The most common result of incorrect PROFILE_GET arguments or Client configuration parameters is an empty result set, rather than an error. The Client cannot effectively validate the arguments, because the Profiler configuration parameters may be changed and the profile itself does not store them. The person doing the querying must carry forward the knowledge of the Profiler configuration parameters from the time of profile creation, and use corresponding PROFILE_GET arguments and Client configuration parameters when querying the data.

Examples

Retrieve all values of ‘snort-alerts’ from ‘10.0.0.1’ over the past 4 hours.

PROFILE_GET('snort-alerts', '10.0.0.1', 4, 'HOURS')

Retrieve all values of ‘snort-alerts’ from ‘10.0.0.1’ over the past 2 days.

PROFILE_GET('snort-alerts', '10.0.0.1', 2, 'DAYS')

If the profile had been defined to group the data by weekday versus weekend, then the following example would apply:

Retrieve all values of ‘snort-alerts’ from ‘10.0.0.1’ that occurred on ‘weekdays’ over the past month.

PROFILE_GET('snort-alerts', '10.0.0.1', 1, 'MONTHS', ['weekdays'] )

The client may need to use a configuration different from the current Client configuration settings. For example, perhaps you are on a cluster shared with other analysts, and need to access a profile that was constructed 2 months ago using different period duration, while they are accessing more recent profiles constructed with the currently configured period duration. For this situation, you may use the config_overrides argument:

Retrieve all values of ‘snort-alerts’ from ‘10.0.0.1’ over the past 2 days, with no groupBy, and overriding the usual global client configuration parameters for window duration.

PROFILE_GET('profile1', 'entity1', 2, 'DAYS', [], {'profiler.client.period.duration' : '2', 'profiler.client.period.duration.units' : 'MINUTES'})

Retrieve all values of ‘snort-alerts’ from ‘10.0.0.1’ that occurred on ‘weekdays’ over the past month, overriding the usual global client configuration parameters for window duration.

PROFILE_GET('profile1', 'entity1', 1, 'MONTHS', ['weekdays'], {'profiler.client.period.duration' : '2', 'profiler.client.period.duration.units' : 'MINUTES'})

Getting Started

These instructions step through the process of using the Stellar Client API on a live cluster. These instructions assume that the ‘Getting Started’ instructions included with the Metron Profiler have been followed. This will create a Profile called ‘test’ whose data will be retrieved with the Stellar Client API.

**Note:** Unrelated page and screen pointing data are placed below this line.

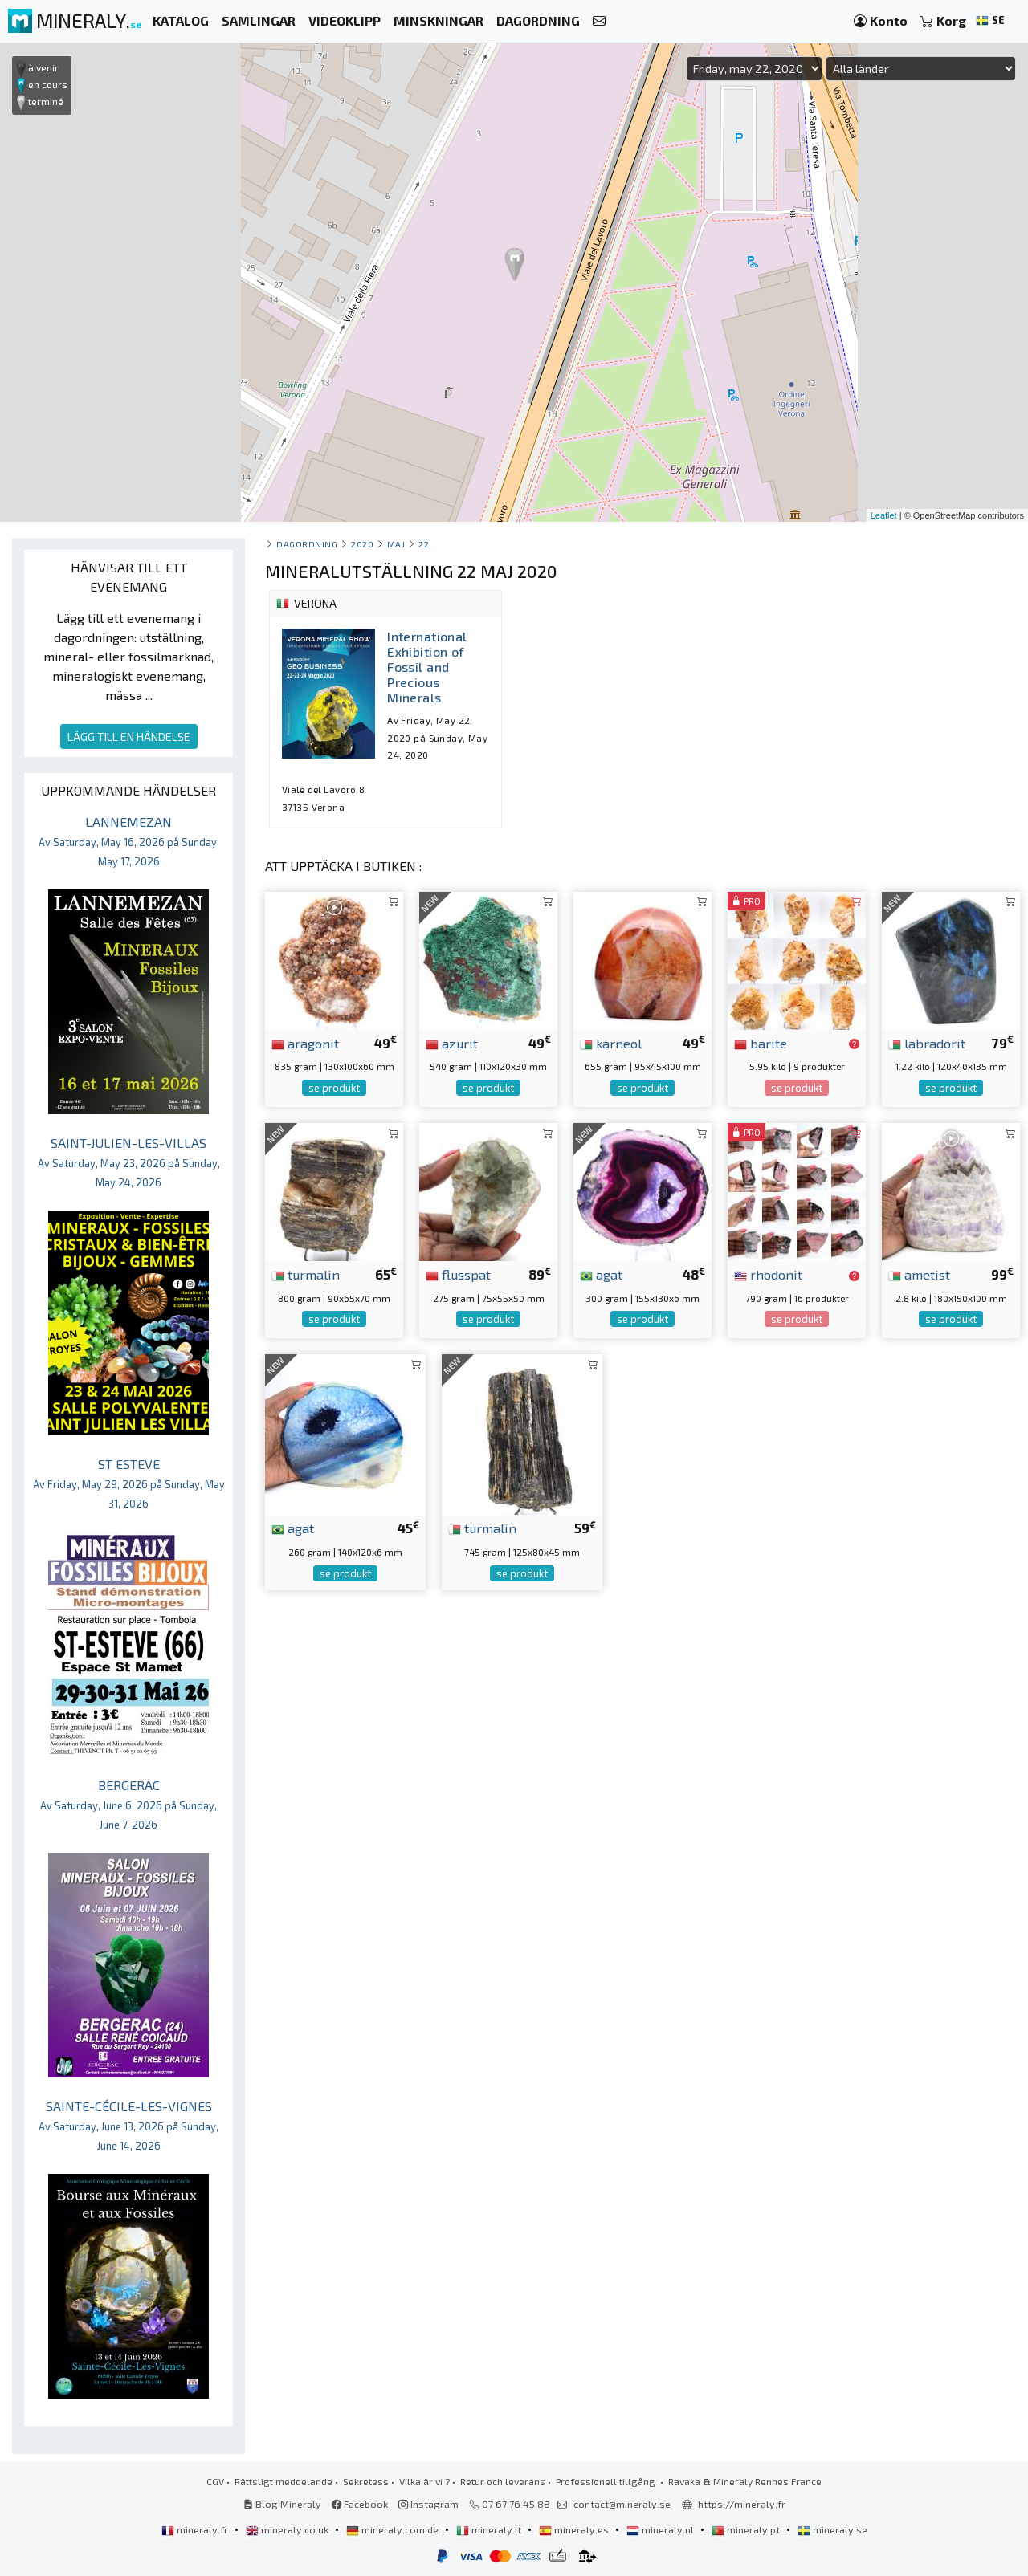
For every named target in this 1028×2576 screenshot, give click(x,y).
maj (396, 544)
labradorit (926, 1043)
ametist (919, 1274)
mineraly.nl (661, 2529)
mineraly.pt (747, 2529)
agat (601, 1274)
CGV (215, 2481)
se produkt (334, 1087)
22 (423, 544)
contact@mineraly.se (622, 2503)
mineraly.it (490, 2529)
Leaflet (884, 515)
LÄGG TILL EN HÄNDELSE (128, 736)
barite (760, 1043)
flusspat (458, 1274)
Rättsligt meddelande (283, 2481)
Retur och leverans (502, 2481)
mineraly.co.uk (288, 2529)
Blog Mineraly (282, 2503)
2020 (362, 544)
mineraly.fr (195, 2529)
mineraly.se (832, 2529)
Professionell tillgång (607, 2481)
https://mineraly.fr (741, 2503)
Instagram (428, 2503)
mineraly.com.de (393, 2529)
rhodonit (768, 1274)
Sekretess (366, 2481)
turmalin (305, 1274)
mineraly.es (575, 2529)
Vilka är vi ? (424, 2481)
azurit (452, 1043)
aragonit (305, 1043)
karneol (611, 1043)
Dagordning (306, 544)
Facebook (360, 2503)
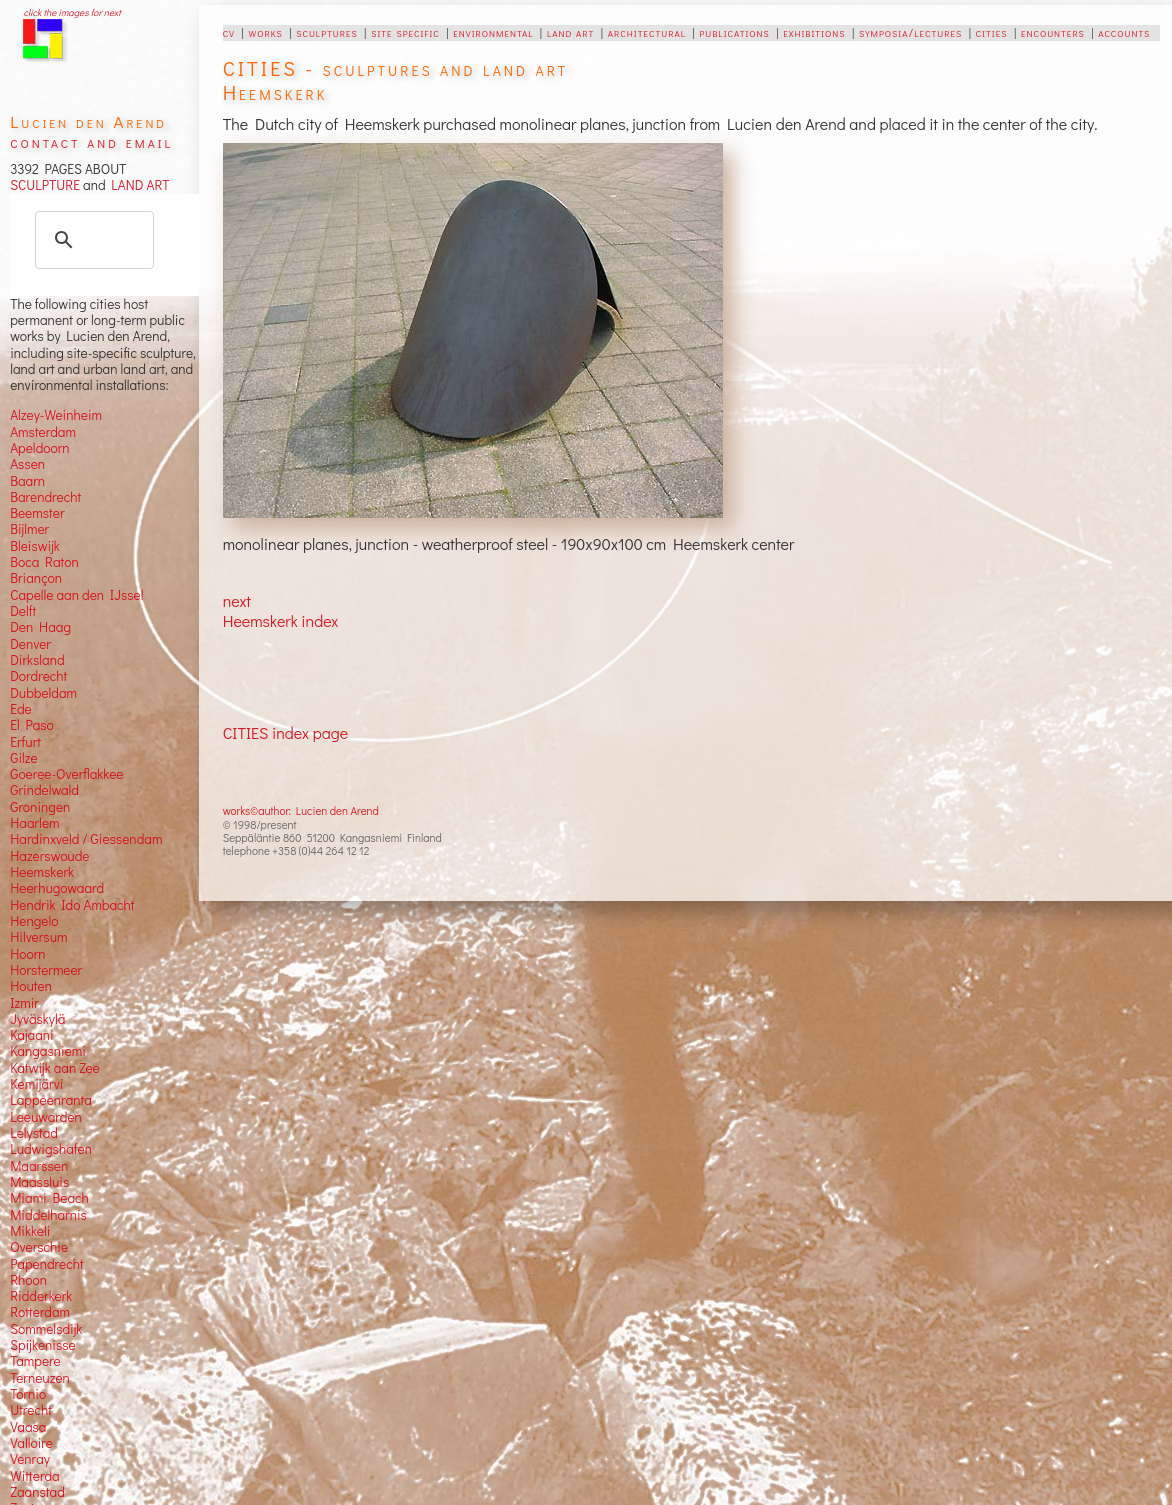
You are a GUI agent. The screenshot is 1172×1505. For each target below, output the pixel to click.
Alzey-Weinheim (56, 415)
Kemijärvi (36, 1084)
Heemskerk (42, 872)
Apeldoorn (39, 448)
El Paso (32, 725)
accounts (1124, 32)
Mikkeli (30, 1231)
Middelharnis (48, 1215)
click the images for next (71, 12)
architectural (647, 32)
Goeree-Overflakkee (66, 774)
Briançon (36, 578)
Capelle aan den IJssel (76, 595)
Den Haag (40, 627)
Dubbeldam (43, 693)
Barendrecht (45, 497)
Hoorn (27, 954)
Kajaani (32, 1035)
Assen (27, 464)
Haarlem (34, 823)
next (237, 600)
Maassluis (39, 1182)
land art (570, 32)
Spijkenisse (43, 1345)
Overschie (39, 1247)
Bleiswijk (35, 546)
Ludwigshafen (51, 1149)
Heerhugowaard (57, 888)
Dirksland (37, 660)
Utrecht (31, 1410)
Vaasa (28, 1427)
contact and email (91, 141)
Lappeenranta (51, 1100)
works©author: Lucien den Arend (301, 810)
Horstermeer (46, 970)
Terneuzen (40, 1378)
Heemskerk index (281, 620)
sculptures (326, 32)
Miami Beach (49, 1198)
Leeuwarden (46, 1117)
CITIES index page (285, 732)
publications (734, 32)
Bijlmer (29, 529)
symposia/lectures (910, 32)
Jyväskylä (37, 1019)
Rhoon (28, 1280)
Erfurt (25, 742)
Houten (31, 986)
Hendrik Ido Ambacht (72, 905)
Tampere (35, 1361)
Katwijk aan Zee (55, 1068)
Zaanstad (37, 1492)
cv (229, 32)
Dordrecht (38, 676)
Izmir (24, 1003)
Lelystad (34, 1133)
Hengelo (34, 921)
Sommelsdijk (46, 1329)
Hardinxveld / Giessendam (86, 839)
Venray (30, 1459)
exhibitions (814, 32)
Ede (21, 709)
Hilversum (38, 937)
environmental (493, 32)
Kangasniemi (48, 1051)
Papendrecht (47, 1264)
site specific (405, 32)
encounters (1053, 32)
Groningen (40, 807)
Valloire (31, 1443)
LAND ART (138, 185)
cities (992, 32)
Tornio (28, 1394)
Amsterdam (43, 432)
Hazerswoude (49, 856)
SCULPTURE (45, 185)
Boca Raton (44, 562)
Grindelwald (44, 790)
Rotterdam (40, 1312)
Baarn (27, 481)
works (266, 32)
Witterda (35, 1476)
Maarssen (39, 1166)
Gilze (24, 758)
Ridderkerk (41, 1296)
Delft (23, 611)
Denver (30, 644)
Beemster (37, 513)
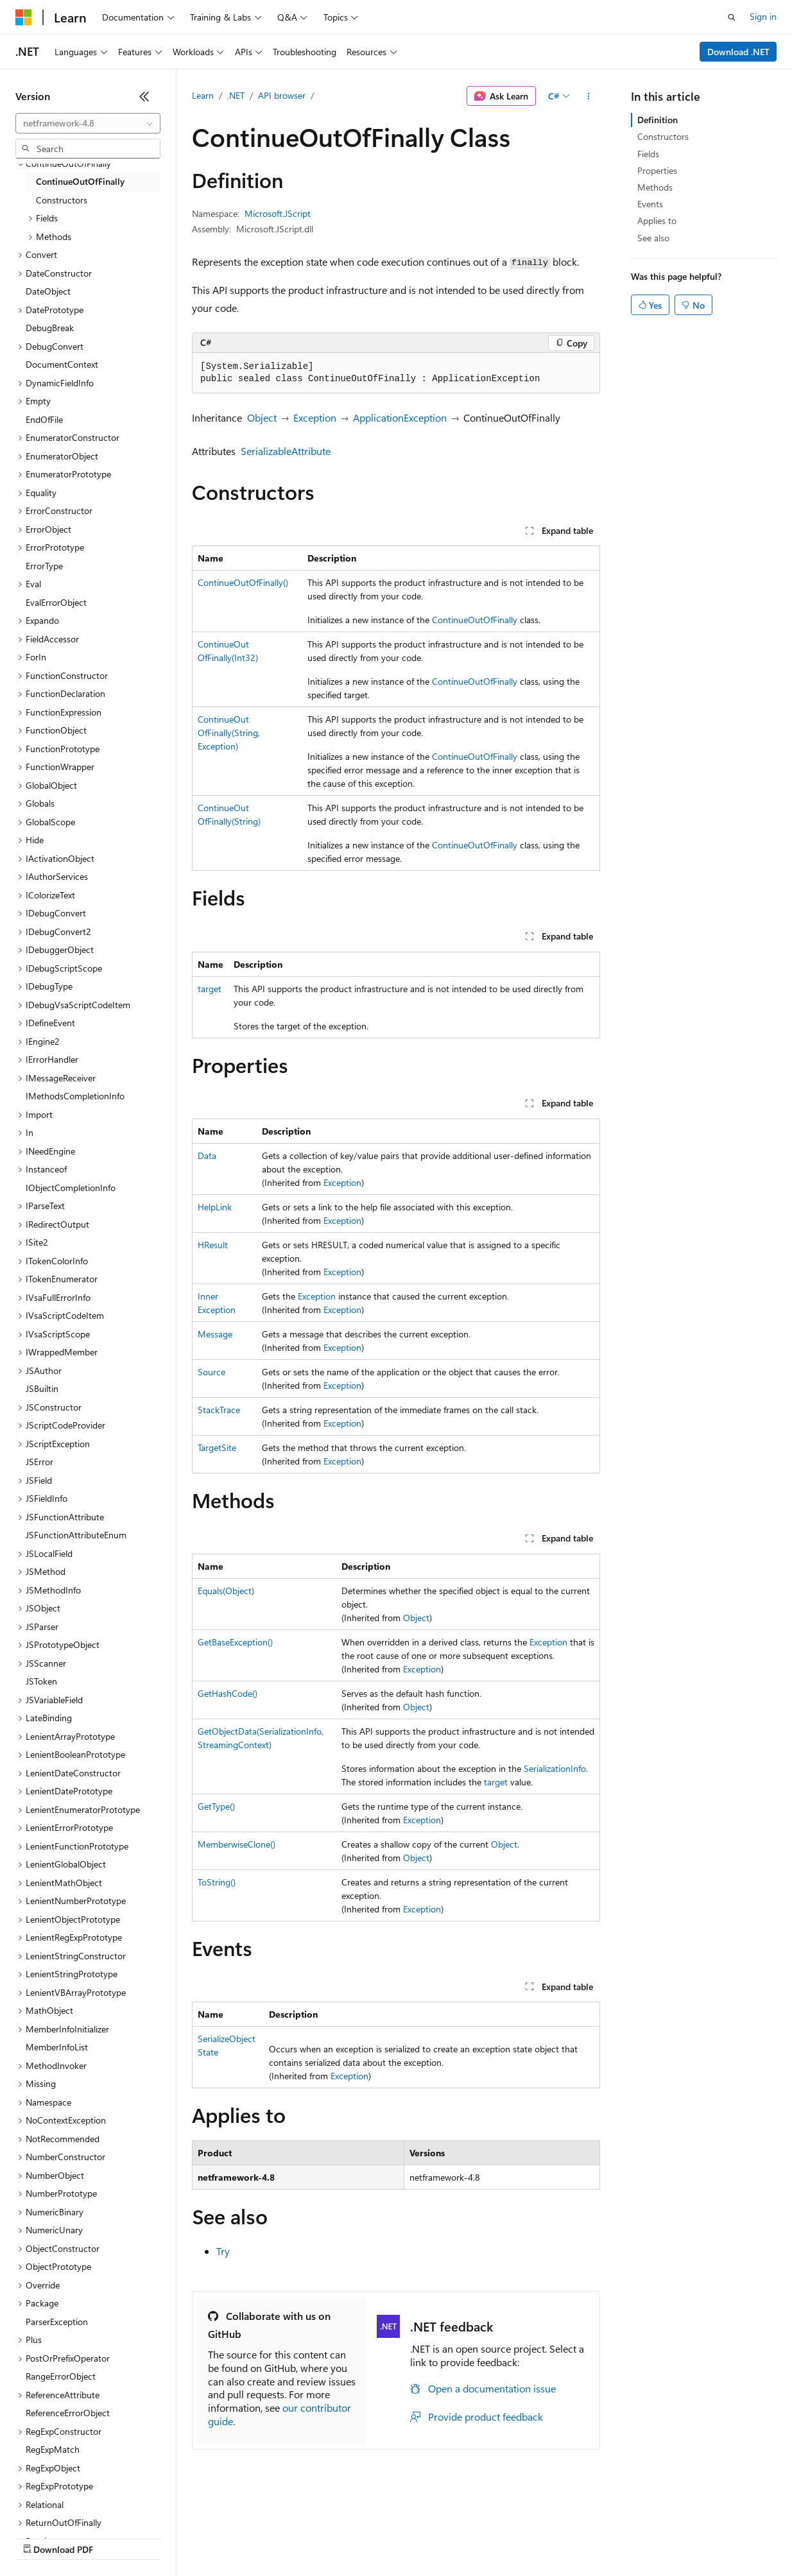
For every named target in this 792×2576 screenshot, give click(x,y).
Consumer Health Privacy (368, 2537)
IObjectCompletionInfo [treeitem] (71, 1187)
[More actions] (589, 96)
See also (653, 238)
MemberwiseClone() (236, 1844)
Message (215, 1334)
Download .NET (738, 52)
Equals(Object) (226, 1590)
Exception (314, 417)
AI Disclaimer (41, 2537)
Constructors (663, 136)
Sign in (763, 16)
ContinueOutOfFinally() (243, 582)
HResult (213, 1245)
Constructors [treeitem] (61, 200)
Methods (655, 187)
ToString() (217, 1882)
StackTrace (219, 1410)
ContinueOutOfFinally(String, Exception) (229, 732)
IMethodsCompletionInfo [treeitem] (75, 1096)
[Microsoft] (23, 17)
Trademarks (532, 2537)
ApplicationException (400, 417)
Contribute (230, 2537)
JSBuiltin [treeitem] (42, 1388)
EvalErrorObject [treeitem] (56, 602)
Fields (648, 154)
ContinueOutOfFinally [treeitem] (80, 181)
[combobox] (87, 123)
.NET (236, 95)
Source (211, 1372)
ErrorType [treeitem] (44, 566)
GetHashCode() (227, 1693)
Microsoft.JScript (278, 213)
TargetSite (217, 1447)
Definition (657, 120)
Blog (175, 2537)
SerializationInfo (555, 1768)
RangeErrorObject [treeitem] (61, 2376)
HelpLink (215, 1207)
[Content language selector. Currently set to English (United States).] (74, 2506)
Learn (203, 95)
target (209, 989)
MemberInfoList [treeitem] (57, 2047)
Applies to (656, 220)
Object (262, 417)
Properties (657, 170)
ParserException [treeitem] (57, 2321)
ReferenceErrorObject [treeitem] (68, 2413)
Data (207, 1155)
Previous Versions (116, 2537)
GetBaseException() (235, 1642)
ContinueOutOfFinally (474, 620)
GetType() (216, 1806)
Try (223, 2251)
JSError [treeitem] (39, 1461)
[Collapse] (144, 96)
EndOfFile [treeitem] (44, 419)
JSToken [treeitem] (41, 1681)
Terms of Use (468, 2537)
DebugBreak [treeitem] (50, 328)
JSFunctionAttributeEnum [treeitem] (76, 1535)
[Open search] (732, 17)
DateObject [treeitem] (48, 291)
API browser (282, 95)
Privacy (280, 2537)
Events (650, 204)
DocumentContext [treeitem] (62, 364)
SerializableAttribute (286, 451)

To validate that everything is working, login to the server hosting Metron. We will use the Stellar Shell to replicate the execution environment of Stellar running in a Storm topology, like Metron's Parser or Enrichment topology. Replace ‘node1:2181’ with the URL to a Zookeeper Broker.

[root@node1 0.3.1]# bin/stellar -z node1:2181
Stellar, Go!
Please note that functions are loading lazily in the background and will be unavailable until loaded fully.
{es.clustername=metron, es.ip=node1, es.port=9300, es.date.format=yyyy.MM.dd.HH}

[Stellar]>>> ?PROFILE_GET
Functions loaded, you may refer to functions now...
PROFILE_GET
Description: Retrieves a series of values from a stored profile.

Arguments:
	profile - The name of the profile.
	entity - The name of the entity.
	durationAgo - How long ago should values be retrieved from?
	units - The units of 'durationAgo'.
	groups_list - Optional, must correspond to the 'groupBy' list used in profile creation - List (in square brackets) of 
            groupBy values used to filter the profile. Default is the empty list, meaning groupBy was not used when 
            creating the profile.
	config_overrides - Optional - Map (in curly braces) of name:value pairs, each overriding the global config parameter
            of the same name. Default is the empty Map, meaning no overrides.

Returns: The selected profile measurements.

[Stellar]>>> PROFILE_GET('test','192.168.138.158', 1, 'HOURS')
[12078.0, 8921.0, 12131.0]

The client API call above has retrieved the past hour of the ‘test’ profile for the entity ‘192.168.138.158’.